Right. Like he was going to talk with her about it. No way was he giving her the satisfaction of watching the aftereffects of her handiwork. He was not going to admit that she’d scared the bejeebers out of him, or that he was now genuinely worried about the future of this movie. Was she a nut ball operating alone? Or was she working for someone who’d hired her to do this? “No clue what happened, babe.”

“Oh.”

Yeah. Oh.
“Hey, I’ve got to put Minerva to bed. After I’m done buttoning her up, though, do you want to get a beer or something? I could meet you back at the motel in a few hours.”

He could already see it coming now. Steve’s next assignment for him was going to be to get close to Marley. Win her trust. Hell, maybe even to convince her he was hot for her. Not that something like that would be too much of a stretch for him. She really was an attractive woman. But he couldn’t take her to bed for a little out-of-school pillow talk. Even he had his limits. He would have to find another way to make her talk.

He was startled out of his grim thoughts by her unsure answer to his invitation. “A beer? Um. I guess so. Yeah. Sure.”

She was cute when she got flustered. “Great,” he replied, a little startled to realize he really meant it. She was about as far from his usual type as a girl could get. And yet, there was something about her...

* * *

Marley watched Archer stride away. She figured she’d earned the right to admire the hot ass she’d just saved. Truth be told, she wasn’t that worried about the director’s reaction to their unscheduled filming. Turnow was going to love the footage she’d shot, or she wasn’t half the photographer she thought she was, and he wasn’t half the visionary everyone said he was.

“That man has one fine caboose.”

She looked up sharply at the tall, lean, African-American man who’d stopped beside her to ogle Archer. “Hi. I’m Marley. Camerawoman.”

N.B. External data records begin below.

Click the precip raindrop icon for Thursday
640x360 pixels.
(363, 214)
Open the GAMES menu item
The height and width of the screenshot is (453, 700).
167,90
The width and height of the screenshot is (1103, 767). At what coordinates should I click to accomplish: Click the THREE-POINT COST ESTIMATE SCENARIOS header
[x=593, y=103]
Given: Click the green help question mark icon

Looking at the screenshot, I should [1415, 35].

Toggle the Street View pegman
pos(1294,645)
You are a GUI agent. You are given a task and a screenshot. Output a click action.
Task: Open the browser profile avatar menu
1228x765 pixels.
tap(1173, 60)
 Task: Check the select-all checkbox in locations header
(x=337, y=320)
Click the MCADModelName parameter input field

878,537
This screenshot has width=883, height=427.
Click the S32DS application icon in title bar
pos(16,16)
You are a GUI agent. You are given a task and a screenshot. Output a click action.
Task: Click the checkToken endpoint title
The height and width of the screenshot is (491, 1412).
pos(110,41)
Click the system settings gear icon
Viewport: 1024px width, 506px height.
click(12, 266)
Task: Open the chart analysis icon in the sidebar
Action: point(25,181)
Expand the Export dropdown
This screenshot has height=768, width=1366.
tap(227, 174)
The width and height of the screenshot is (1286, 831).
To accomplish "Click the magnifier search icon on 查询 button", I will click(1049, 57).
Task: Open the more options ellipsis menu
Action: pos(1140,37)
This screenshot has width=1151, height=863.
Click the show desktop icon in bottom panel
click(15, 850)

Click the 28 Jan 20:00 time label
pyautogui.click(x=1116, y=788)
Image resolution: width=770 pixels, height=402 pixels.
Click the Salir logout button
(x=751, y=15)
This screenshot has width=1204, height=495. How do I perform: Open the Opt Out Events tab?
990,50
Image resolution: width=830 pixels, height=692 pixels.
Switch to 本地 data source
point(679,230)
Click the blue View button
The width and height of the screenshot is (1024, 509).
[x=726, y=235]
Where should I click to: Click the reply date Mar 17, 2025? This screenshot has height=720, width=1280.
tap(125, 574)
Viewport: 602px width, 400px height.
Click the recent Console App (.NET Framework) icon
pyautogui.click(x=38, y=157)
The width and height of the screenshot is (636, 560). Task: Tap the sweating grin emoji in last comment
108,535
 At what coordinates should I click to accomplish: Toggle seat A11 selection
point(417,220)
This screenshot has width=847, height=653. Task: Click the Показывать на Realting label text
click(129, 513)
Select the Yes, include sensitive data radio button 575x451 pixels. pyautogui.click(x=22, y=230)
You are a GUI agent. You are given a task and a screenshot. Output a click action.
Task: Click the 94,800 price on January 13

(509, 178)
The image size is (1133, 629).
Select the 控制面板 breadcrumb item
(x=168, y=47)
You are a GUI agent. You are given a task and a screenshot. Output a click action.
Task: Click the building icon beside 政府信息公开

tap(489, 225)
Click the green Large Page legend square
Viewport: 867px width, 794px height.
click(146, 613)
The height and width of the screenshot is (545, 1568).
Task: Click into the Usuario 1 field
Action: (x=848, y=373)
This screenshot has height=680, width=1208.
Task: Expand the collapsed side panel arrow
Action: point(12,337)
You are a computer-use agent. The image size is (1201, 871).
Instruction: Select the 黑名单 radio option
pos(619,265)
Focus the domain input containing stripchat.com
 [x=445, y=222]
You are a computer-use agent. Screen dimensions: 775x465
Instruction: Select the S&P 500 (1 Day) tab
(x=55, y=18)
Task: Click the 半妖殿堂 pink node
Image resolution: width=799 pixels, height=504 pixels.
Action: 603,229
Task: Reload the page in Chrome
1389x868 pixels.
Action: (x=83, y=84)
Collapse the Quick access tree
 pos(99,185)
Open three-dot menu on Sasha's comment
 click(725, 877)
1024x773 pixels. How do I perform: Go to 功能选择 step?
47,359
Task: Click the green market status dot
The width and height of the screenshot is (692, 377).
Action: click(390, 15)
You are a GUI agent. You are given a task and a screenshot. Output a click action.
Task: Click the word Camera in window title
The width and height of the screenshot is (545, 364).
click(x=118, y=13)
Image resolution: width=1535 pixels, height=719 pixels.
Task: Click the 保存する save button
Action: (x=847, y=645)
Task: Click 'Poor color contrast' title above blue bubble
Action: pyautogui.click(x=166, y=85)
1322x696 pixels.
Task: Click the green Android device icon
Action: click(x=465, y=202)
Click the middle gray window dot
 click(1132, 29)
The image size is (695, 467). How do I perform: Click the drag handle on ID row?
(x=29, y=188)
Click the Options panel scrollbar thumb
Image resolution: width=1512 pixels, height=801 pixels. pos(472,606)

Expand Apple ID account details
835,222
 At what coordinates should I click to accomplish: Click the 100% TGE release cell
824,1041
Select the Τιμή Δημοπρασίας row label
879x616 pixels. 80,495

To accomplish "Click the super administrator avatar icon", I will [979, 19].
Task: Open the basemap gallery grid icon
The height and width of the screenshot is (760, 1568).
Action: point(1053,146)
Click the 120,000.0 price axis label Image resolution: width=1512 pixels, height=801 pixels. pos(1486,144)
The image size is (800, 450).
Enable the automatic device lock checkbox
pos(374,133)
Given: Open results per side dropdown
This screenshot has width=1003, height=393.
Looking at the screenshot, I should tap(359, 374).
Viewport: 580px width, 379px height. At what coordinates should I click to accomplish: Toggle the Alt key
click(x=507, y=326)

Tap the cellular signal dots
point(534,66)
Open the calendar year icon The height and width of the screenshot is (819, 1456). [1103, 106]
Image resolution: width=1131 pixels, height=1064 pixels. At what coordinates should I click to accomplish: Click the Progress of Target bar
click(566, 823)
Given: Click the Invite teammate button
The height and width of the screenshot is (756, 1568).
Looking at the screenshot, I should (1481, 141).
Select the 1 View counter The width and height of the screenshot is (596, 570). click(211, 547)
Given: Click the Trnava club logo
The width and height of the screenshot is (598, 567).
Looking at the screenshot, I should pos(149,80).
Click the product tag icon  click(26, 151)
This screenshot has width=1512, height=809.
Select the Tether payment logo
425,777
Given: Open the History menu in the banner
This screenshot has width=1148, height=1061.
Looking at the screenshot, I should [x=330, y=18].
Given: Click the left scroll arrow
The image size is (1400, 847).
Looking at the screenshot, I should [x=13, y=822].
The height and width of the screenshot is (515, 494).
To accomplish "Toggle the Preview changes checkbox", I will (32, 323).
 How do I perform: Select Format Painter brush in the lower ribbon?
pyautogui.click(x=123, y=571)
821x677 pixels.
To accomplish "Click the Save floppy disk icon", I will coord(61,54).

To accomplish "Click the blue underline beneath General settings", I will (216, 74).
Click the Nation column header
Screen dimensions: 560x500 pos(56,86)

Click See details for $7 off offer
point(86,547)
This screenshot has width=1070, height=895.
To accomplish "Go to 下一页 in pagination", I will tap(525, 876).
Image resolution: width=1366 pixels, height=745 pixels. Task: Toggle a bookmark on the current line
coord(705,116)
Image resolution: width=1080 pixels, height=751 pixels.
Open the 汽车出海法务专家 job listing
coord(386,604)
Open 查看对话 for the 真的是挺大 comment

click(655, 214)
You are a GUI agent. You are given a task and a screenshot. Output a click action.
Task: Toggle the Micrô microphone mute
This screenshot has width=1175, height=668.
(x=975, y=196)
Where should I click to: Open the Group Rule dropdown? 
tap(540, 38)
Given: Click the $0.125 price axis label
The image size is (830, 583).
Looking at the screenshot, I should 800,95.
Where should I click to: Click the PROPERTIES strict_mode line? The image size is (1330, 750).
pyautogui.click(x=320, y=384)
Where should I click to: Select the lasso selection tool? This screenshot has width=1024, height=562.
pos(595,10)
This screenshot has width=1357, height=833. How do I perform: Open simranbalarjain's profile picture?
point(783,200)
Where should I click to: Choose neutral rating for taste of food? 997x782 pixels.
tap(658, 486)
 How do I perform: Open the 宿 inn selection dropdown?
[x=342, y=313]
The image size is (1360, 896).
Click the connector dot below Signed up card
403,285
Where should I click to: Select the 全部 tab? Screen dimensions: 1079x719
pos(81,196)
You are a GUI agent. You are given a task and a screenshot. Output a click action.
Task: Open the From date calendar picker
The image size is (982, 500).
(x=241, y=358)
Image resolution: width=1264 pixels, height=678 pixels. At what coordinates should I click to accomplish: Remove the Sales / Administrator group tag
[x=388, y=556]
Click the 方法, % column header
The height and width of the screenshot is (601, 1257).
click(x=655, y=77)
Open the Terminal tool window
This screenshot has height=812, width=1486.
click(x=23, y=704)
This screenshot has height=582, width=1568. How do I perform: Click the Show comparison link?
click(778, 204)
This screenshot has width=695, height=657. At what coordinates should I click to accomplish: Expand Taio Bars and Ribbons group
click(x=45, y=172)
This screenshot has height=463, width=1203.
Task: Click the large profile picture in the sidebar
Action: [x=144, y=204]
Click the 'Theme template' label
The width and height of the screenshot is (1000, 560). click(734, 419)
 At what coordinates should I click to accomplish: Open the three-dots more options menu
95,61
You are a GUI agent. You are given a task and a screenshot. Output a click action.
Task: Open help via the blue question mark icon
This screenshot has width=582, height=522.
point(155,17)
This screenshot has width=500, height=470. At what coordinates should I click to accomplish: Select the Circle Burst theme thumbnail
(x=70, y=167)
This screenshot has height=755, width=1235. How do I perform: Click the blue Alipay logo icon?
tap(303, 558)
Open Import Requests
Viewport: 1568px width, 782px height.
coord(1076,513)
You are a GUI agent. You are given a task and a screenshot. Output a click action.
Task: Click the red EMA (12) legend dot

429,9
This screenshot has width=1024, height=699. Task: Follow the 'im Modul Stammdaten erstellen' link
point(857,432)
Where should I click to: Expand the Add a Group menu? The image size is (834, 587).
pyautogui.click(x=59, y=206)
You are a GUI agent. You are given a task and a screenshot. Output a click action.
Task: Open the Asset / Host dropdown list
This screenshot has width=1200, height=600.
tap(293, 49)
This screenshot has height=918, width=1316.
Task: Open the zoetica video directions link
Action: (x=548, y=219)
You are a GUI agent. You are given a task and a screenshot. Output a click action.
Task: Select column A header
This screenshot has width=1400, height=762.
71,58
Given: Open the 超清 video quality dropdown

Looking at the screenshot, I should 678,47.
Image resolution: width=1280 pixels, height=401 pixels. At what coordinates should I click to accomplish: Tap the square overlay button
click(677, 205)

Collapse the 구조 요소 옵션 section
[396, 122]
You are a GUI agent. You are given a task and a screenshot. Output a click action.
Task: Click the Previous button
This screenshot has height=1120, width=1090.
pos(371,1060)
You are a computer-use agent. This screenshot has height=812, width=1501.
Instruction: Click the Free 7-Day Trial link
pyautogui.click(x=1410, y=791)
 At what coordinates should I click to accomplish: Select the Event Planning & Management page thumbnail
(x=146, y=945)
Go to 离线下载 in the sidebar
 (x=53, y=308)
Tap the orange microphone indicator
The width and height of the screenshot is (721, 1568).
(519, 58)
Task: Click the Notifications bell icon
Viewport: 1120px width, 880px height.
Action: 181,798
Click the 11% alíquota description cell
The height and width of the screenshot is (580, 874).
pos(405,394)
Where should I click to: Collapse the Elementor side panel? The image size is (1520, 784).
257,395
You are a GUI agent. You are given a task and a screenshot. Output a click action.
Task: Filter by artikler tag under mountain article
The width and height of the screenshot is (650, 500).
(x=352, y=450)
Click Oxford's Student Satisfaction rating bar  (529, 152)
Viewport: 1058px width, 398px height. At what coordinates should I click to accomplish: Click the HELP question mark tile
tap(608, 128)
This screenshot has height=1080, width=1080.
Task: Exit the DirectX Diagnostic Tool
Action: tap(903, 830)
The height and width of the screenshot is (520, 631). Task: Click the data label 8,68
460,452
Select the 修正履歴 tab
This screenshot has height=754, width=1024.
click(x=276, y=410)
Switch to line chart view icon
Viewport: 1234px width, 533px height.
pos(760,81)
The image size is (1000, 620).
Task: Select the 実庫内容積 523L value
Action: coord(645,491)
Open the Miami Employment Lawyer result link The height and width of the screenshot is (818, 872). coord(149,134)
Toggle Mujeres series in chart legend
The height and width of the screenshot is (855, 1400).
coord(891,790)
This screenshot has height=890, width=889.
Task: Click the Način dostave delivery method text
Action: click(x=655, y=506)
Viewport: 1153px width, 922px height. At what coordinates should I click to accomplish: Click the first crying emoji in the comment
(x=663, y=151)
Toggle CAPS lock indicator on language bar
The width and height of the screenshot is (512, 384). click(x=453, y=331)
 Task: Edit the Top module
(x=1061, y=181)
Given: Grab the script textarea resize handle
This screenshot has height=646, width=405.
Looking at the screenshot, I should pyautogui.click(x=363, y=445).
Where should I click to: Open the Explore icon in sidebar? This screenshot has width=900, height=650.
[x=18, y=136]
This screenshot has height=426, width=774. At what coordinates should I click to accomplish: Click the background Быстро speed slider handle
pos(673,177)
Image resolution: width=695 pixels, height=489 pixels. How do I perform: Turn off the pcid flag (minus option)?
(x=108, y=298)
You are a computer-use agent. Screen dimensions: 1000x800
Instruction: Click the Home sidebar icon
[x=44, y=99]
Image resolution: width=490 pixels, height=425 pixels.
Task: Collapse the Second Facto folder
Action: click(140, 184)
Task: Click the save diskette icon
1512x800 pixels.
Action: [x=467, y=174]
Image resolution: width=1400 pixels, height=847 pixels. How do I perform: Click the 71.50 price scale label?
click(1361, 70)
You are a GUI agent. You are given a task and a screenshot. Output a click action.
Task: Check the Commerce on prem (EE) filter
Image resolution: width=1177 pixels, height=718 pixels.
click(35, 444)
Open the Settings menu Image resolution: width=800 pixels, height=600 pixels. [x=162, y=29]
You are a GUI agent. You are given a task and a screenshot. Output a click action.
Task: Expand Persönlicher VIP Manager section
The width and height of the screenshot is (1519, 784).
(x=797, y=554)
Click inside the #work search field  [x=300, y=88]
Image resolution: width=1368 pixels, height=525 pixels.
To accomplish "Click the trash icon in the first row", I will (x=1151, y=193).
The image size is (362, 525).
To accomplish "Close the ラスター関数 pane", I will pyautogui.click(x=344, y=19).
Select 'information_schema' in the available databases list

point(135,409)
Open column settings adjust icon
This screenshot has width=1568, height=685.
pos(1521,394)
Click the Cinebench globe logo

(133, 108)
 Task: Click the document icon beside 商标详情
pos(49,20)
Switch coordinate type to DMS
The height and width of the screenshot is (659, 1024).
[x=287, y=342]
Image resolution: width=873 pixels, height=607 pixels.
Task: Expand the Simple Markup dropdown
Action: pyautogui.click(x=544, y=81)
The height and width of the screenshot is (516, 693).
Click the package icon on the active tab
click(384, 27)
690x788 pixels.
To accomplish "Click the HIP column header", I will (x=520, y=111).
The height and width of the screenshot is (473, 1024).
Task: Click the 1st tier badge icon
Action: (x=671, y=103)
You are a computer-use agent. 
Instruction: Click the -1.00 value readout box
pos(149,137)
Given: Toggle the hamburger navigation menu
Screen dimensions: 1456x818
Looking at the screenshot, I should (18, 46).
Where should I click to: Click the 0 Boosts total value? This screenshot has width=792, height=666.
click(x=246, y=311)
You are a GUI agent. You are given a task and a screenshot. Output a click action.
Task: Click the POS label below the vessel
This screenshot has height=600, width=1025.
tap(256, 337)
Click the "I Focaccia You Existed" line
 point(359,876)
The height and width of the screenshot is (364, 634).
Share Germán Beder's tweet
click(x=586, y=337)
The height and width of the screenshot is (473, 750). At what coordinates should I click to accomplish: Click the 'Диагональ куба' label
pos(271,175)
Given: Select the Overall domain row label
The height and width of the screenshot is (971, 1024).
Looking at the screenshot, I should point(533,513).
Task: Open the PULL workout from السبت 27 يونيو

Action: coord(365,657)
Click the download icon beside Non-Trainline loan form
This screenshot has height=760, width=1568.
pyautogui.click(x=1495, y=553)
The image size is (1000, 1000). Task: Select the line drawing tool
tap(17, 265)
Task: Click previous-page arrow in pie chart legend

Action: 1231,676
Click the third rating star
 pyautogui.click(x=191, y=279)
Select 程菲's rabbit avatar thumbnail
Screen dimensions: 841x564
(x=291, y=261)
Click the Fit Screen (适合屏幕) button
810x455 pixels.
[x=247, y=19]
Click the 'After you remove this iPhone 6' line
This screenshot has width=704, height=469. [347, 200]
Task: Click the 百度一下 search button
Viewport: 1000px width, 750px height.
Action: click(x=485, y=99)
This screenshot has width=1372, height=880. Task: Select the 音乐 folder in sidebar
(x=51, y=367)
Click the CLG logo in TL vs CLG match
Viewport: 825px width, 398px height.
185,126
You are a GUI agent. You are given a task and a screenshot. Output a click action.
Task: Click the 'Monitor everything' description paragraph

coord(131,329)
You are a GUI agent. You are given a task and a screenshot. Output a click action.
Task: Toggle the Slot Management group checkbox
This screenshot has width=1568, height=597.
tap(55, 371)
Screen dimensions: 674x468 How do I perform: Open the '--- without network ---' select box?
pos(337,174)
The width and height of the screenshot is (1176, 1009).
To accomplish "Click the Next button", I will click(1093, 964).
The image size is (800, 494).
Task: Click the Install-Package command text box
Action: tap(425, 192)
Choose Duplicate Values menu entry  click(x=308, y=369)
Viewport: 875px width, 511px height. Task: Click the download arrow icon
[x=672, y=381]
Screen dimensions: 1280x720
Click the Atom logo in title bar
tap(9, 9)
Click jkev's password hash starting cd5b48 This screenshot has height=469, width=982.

“Tyrone. Makeup. Damn, girl, you got good taste. Everyone on the crew’s talking about the new, hot-stick helicopter pilot. Did I hear him invite you out for drinks?”

“It’s just a beer. A guy like him would never be really interested in a girl like me.”

The makeup artist threw her a withering glare. “Why the hell not?”

“Look at me. I’m as plain as mud and he’s...he’s...godlike.”

Tyrone studied her critically. Reached out to grasp her chin and turn her face side to side. “Good bones. Great skin. Best features are your sweet eyes and those divine lips. With a little Tyrone magic, you’d be pretty smokin’ hot, yourself. You’ve got a Marilyn Monroe quality to you.”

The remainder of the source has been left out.